## Direction
Could you convert the stretch of the data below that opens with the line containing "GDPR Nástroje (47, 1992)" and closes with the line containing "Before IELTS/OET (321, 809)", both lines included, into a JSON list of strings with one string per line and any blank lines left out?

## Data lines
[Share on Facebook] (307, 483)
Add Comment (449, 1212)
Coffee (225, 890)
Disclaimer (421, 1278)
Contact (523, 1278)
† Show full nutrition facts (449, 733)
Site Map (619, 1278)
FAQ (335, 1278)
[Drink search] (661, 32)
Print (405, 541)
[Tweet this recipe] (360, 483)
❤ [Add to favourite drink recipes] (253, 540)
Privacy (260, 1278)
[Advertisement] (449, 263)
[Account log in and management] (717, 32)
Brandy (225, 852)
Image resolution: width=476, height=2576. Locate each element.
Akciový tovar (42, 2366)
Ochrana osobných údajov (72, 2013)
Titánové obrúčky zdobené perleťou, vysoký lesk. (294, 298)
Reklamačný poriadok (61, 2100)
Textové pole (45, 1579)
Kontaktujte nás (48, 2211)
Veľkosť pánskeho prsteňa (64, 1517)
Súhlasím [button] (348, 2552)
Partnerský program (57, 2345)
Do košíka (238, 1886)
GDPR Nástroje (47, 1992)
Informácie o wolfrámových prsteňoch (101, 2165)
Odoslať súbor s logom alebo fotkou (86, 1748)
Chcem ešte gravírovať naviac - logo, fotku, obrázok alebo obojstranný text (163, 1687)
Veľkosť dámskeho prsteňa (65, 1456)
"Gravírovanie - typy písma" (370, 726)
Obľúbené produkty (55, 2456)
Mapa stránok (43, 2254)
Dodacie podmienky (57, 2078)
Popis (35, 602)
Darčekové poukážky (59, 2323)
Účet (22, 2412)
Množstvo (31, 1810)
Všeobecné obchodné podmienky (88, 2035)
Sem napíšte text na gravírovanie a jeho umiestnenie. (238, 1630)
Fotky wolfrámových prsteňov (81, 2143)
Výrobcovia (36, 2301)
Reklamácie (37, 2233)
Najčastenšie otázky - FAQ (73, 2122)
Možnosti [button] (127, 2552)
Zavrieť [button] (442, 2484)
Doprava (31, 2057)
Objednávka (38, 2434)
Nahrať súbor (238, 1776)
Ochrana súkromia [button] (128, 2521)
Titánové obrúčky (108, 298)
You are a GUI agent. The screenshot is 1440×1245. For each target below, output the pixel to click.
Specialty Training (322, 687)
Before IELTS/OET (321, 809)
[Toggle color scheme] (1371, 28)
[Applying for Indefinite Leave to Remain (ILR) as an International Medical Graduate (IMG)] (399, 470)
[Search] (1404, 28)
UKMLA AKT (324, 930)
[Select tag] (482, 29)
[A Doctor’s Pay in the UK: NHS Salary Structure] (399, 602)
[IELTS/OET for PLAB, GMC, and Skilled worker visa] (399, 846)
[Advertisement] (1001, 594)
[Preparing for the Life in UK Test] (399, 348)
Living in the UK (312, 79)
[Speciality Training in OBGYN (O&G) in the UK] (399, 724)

## Expected answer
[
  "GDPR Nástroje (47, 1992)",
  "Informácie o wolfrámových prsteňoch (101, 2165)",
  "Odoslať súbor s logom alebo fotkou (86, 1748)",
  "Chcem ešte gravírovať naviac - logo, fotku, obrázok alebo obojstranný text (163, 1687)",
  "Veľkosť dámskeho prsteňa (65, 1456)",
  "\"Gravírovanie - typy písma\" (370, 726)",
  "Obľúbené produkty (55, 2456)",
  "Mapa stránok (43, 2254)",
  "Dodacie podmienky (57, 2078)",
  "Popis (35, 602)",
  "Darčekové poukážky (59, 2323)",
  "Účet (22, 2412)",
  "Množstvo (31, 1810)",
  "Všeobecné obchodné podmienky (88, 2035)",
  "Sem napíšte text na gravírovanie a jeho umiestnenie. (238, 1630)",
  "Fotky wolfrámových prsteňov (81, 2143)",
  "Výrobcovia (36, 2301)",
  "Reklamácie (37, 2233)",
  "Najčastenšie otázky - FAQ (73, 2122)",
  "Možnosti [button] (127, 2552)",
  "Zavrieť [button] (442, 2484)",
  "Doprava (31, 2057)",
  "Objednávka (38, 2434)",
  "Nahrať súbor (238, 1776)",
  "Ochrana súkromia [button] (128, 2521)",
  "Titánové obrúčky (108, 298)",
  "You are a GUI agent. The screenshot is 1440×1245. For each target below, output the pixel to click.",
  "Specialty Training (322, 687)",
  "Before IELTS/OET (321, 809)"
]